- Born: 5 October 1991 (age 34) Visakhapatnam, Andhra Pradesh, India
- Education: B.Tech
- Occupations: Actress; model;

= Pujita Ponnada =

Indian actress

Pujita Ponnada is an Indian actress and model who predominantly works in Telugu and Tamil cinema.
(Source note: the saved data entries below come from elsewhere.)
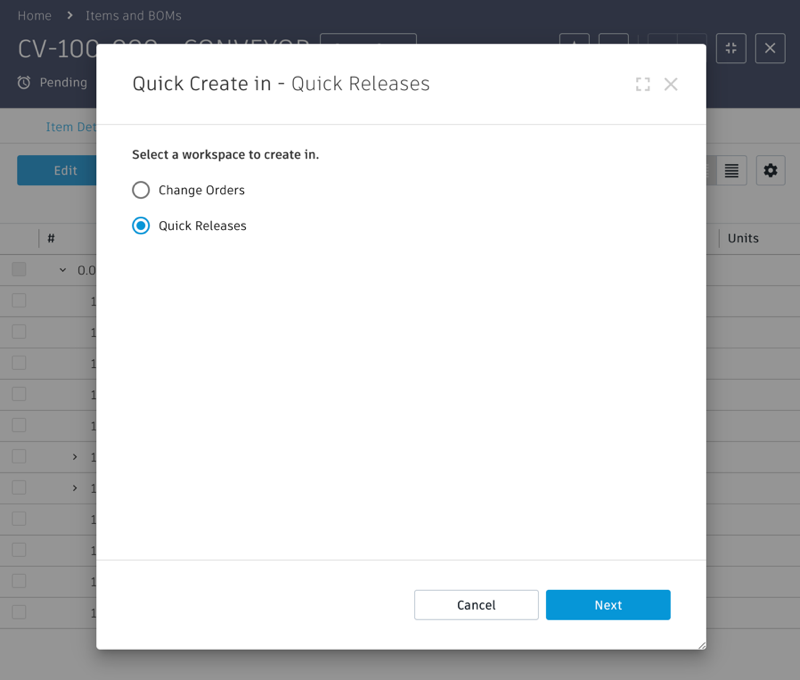Click the X icon in the dark header

coord(770,48)
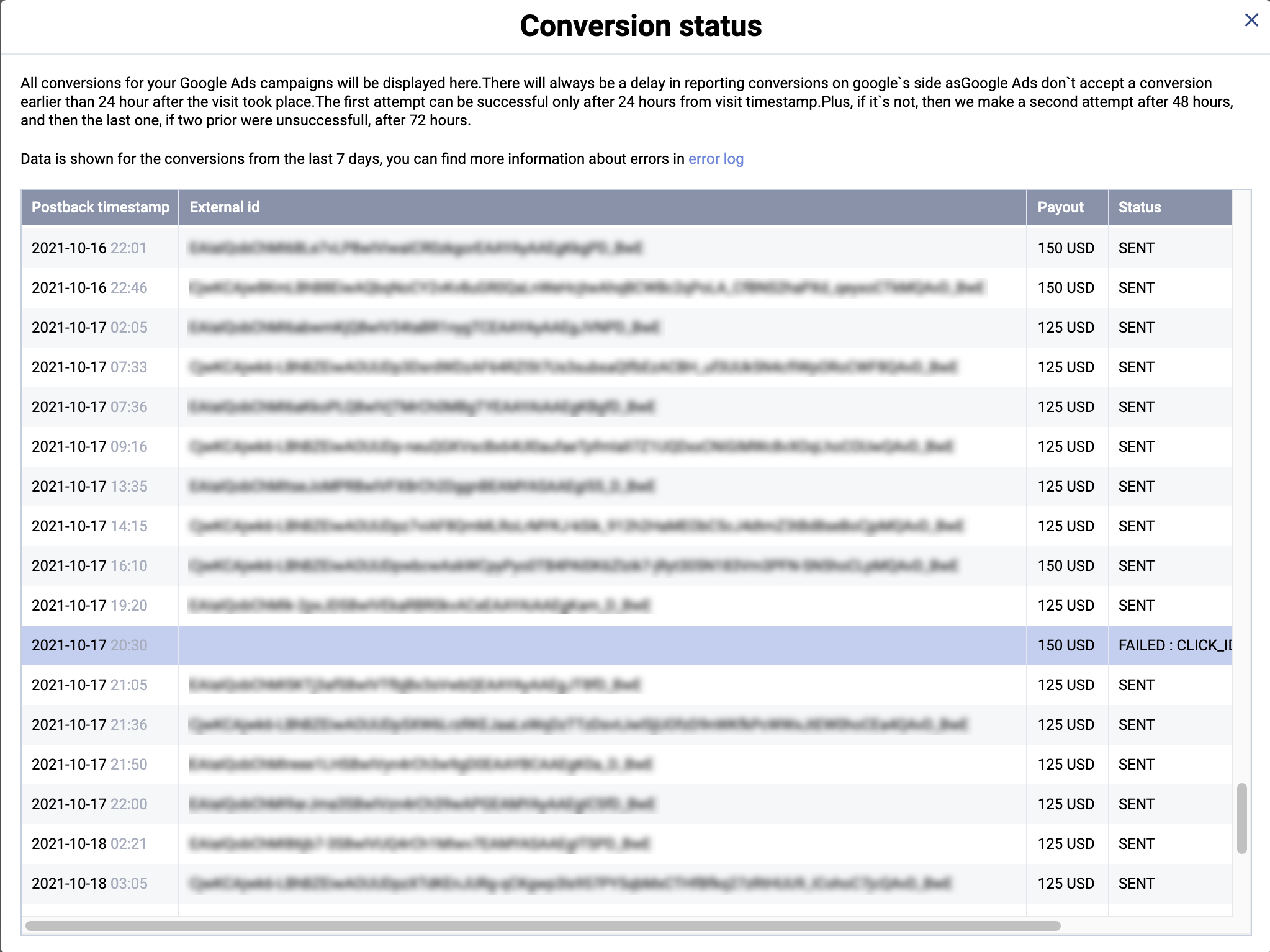Click the blurred External id in the 2021-10-17 02:05 row
Image resolution: width=1270 pixels, height=952 pixels.
click(x=422, y=327)
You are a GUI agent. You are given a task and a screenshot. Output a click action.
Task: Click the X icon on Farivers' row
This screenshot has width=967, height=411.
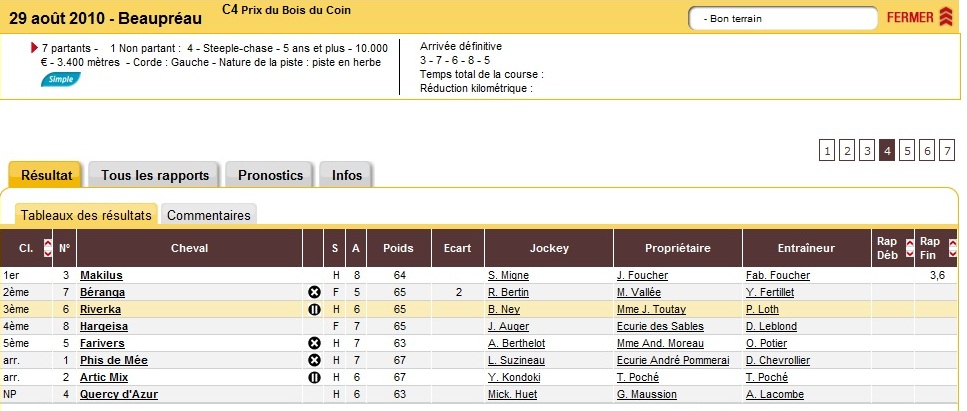pos(314,343)
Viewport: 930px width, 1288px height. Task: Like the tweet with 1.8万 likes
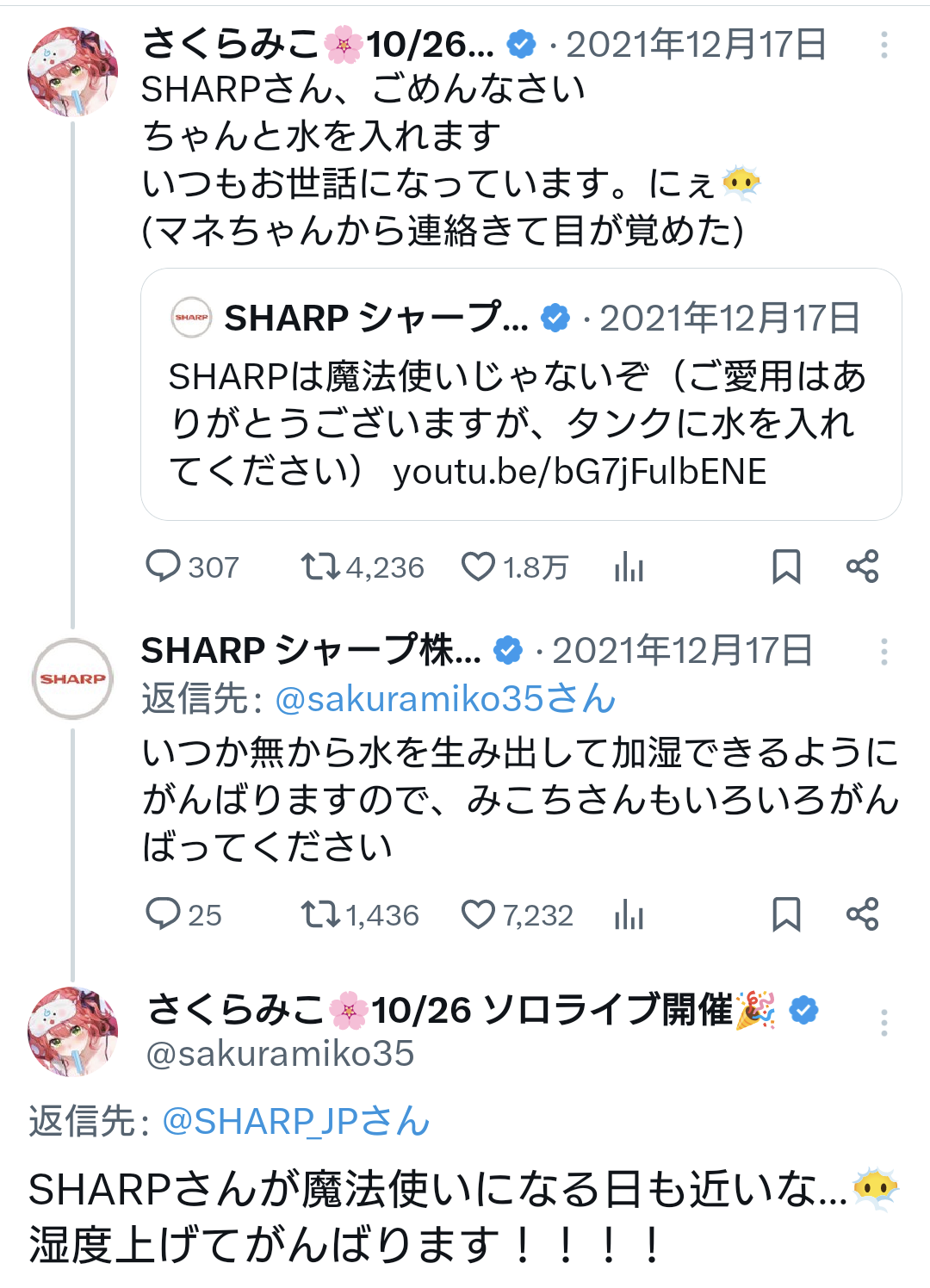[x=479, y=567]
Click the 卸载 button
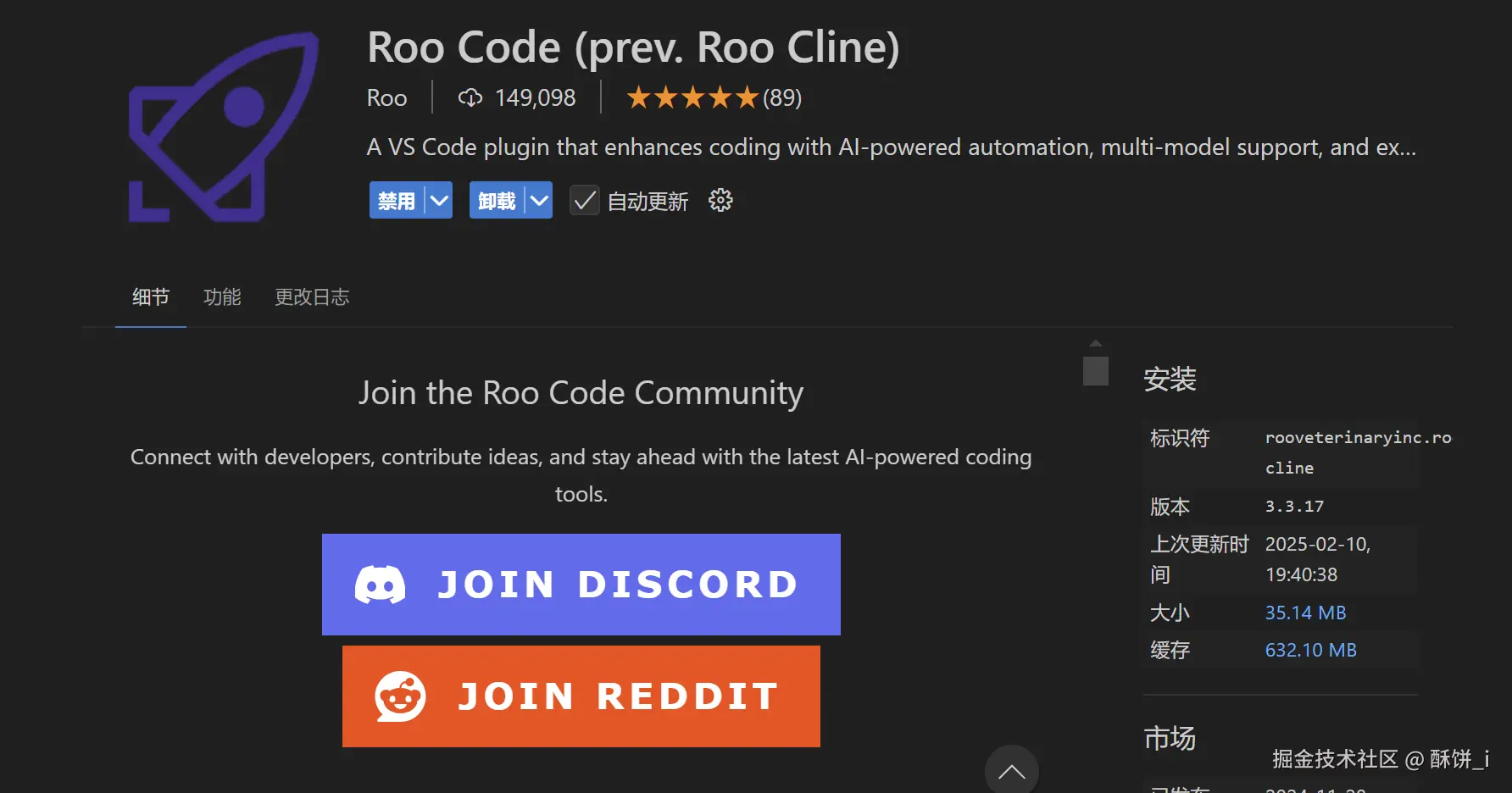Viewport: 1512px width, 793px height. [x=497, y=201]
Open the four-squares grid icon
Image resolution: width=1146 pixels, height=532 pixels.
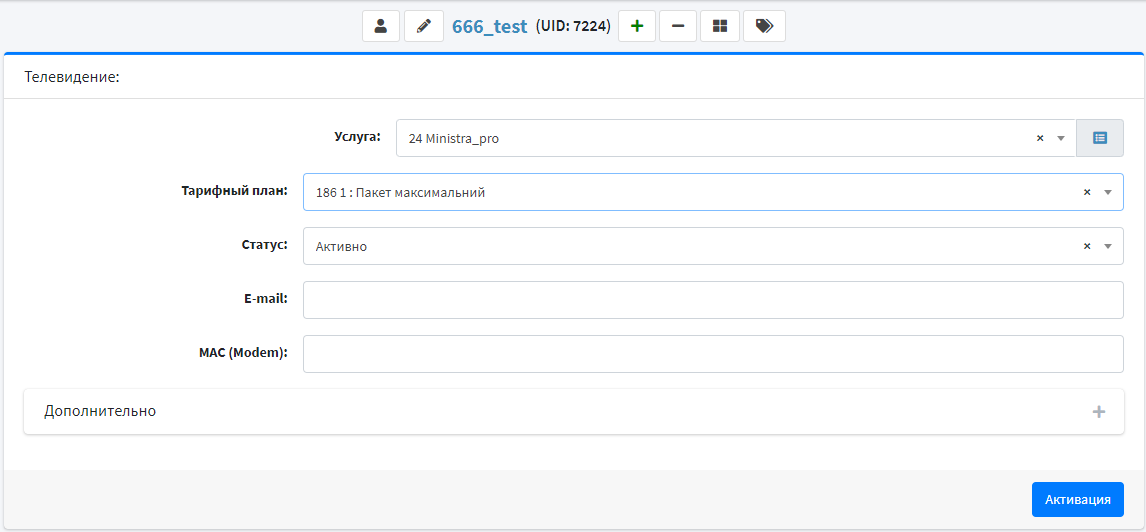720,26
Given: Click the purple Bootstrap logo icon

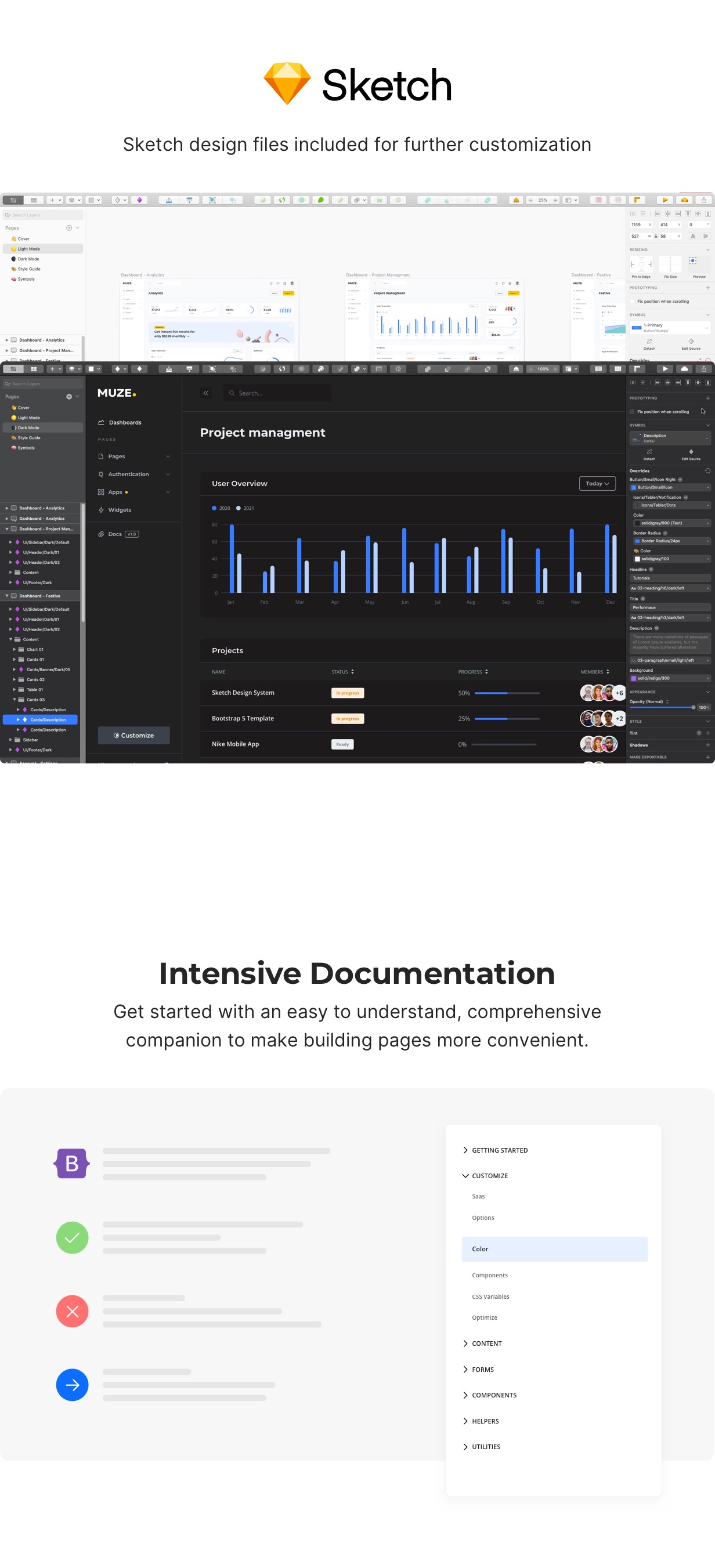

She is principally noted for her roles in the films Rangasthalam (2018) and Kalki (2019).

== Early life ==
Pujita Ponnada was born into a Telugu family in Visakhapatnam and raised in Chennai.

== Career ==
Pujita Ponnada worked as a software engineer in Tata Consultancy Services before she started her acting career with short films.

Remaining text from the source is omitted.